Conclusion and Final Thoughts
There are a few things to consider when looking to buy a NAS from home. How much storage space do you need or want? How many drives do you want to install? What extra features should come with the software. There are a variety of different NAS units on the market. They range from a basic box that you can stuff a bunch of drives in and configure a RAID array to a box that not only does RAID, but can act as a media center, transcode your videos on the fly, or house your entire iTunes library. Like I said, there are plenty of options on the market and it all depends on what you want and how much you can afford.
I feel that the QNAP TS-563 hits high marks in the Home User/SOHO market. It has a blistering amount of features and does in fact have the cabability of acting as complete media server with the right software (available from QNAP) installed. The TS-563’s media features work pretty well. I was able to get my Arris Media Gateway to pick it up as a media server and was able to stream movies and shows directly through the cable box to on of our TVs. The quality was spot on and we didn’t have any issues with quality loss. I used the Sintel (mkv)1080p test file to transcode on the fly. Transcoding on the fly allows the user to watch the video file as it is being transcoded. During the process I kept an eye on the CPU utilization and for a little while it jumped up around 50% then dropped back down. Most of the time CPU utilization was somewhere between 20-30%. The CPU temperature did manage to reach 144° F during some of the testing however, the fan was able to keep the CPU’s temperature from going any higher and with the NAS about 10 feet from me I did not notice the fan.

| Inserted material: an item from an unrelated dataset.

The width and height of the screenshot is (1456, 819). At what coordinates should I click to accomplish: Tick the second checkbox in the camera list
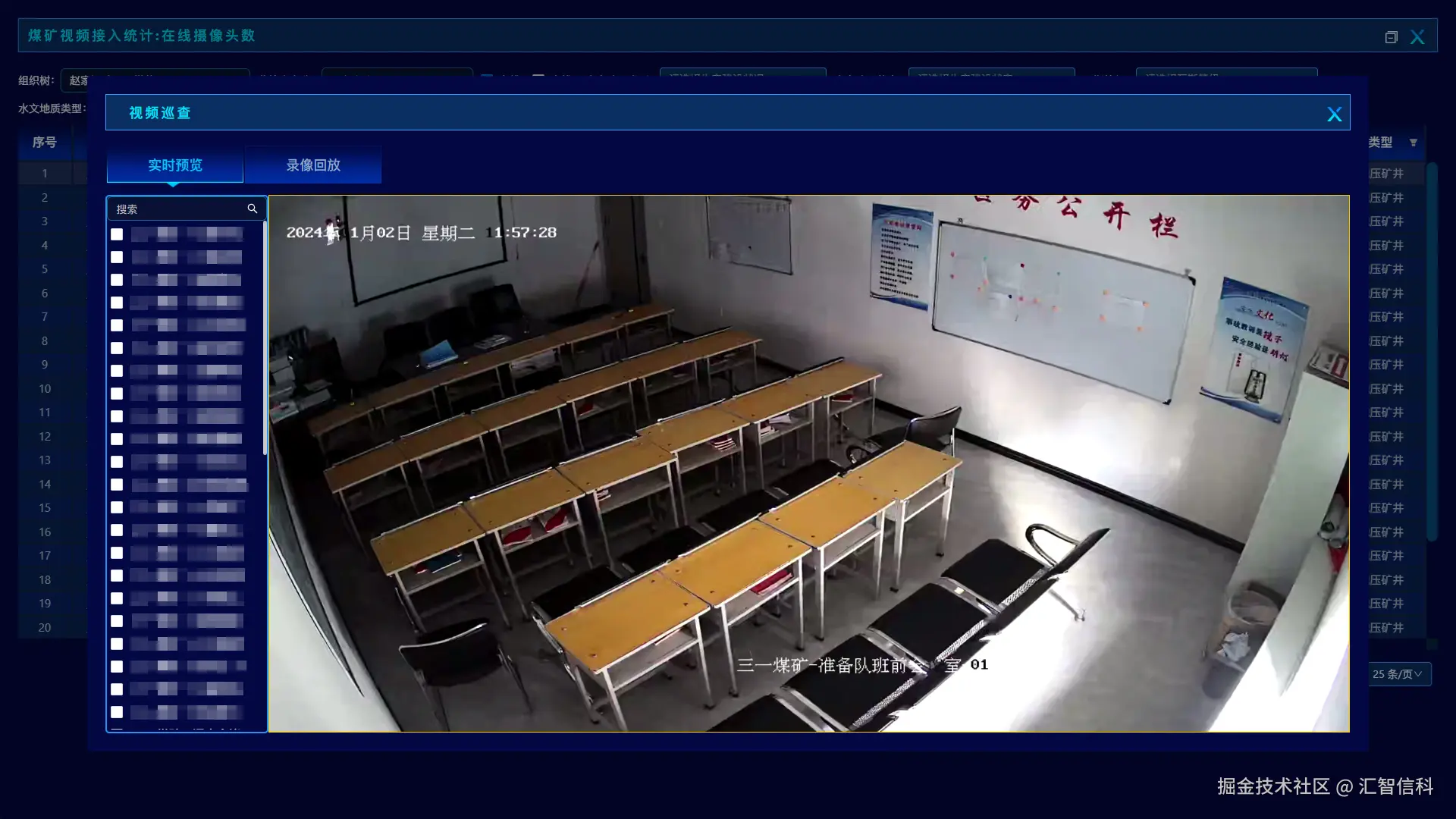(x=117, y=257)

Or, you could go the other way and only have the file and folder sharing features that you’ll need to run your small office. Mapping a network drive is as simple as browsing the network, picking the NAS and mapping a share as a drive. When mapping a drive you will need to enter a username and password the first time. The NAS can also perform other network services such as acting as a domain controller for authentication services, SNMP server for monitoring alerts, or a Syslog server to capture logs from other network devices. The TS-563 can also be used as a virtualization platform. This means that you could run a virtual PC from the NAS and not need another PC. The limitations for the virtualization station is limited to the by the hardware of the NAS. However, I have used it to create a virtual PC or two that I didn’t want on the network for testing infected files.
Performance is on par with what I expected. The TS-653 is slightly slower in some tests and quite a bit faster in others. The speed increases could be attributed to the fact the QNAP TS-563 shipped with 8 gigabytes of RAM and has a maximum capacity of 16 gigabytes of RAM vs the maximum capacity of 4 or 8 on our comparison systems.
Having RAID at home is a nice feature. I find that with the hobbies that I have, I need ever increasing disk space, even if it is only temporary. It is a nice tool to have on the network to be able to share out files, folders, etc. with the rest of my family with very little management. However, any form of RAID is not a data protection plan; you will still need to back up your data in some fashion. The TS-563 has a quite a few apps available that will allow you to back up your data to some of the cloud service providers such as Microsoft, Amazon, and Google.
QNAP continues to improve and impress with a good hardware selection and a great UI. The layout of the UI makes everything easy to find. The UI is fast and responsive with very little waiting on the NAS. Price wise the QNAP TS-653 sits at $550.00 USD. I think that sits in the middle of the 5 bay market and is affordable. The features, functionality, and price earns the QNAP TS-563 NAS the Modders-Inc Must Have Hardware award. If you are looking to purchase a NAS with more than two bays, give the TS-563 a peek.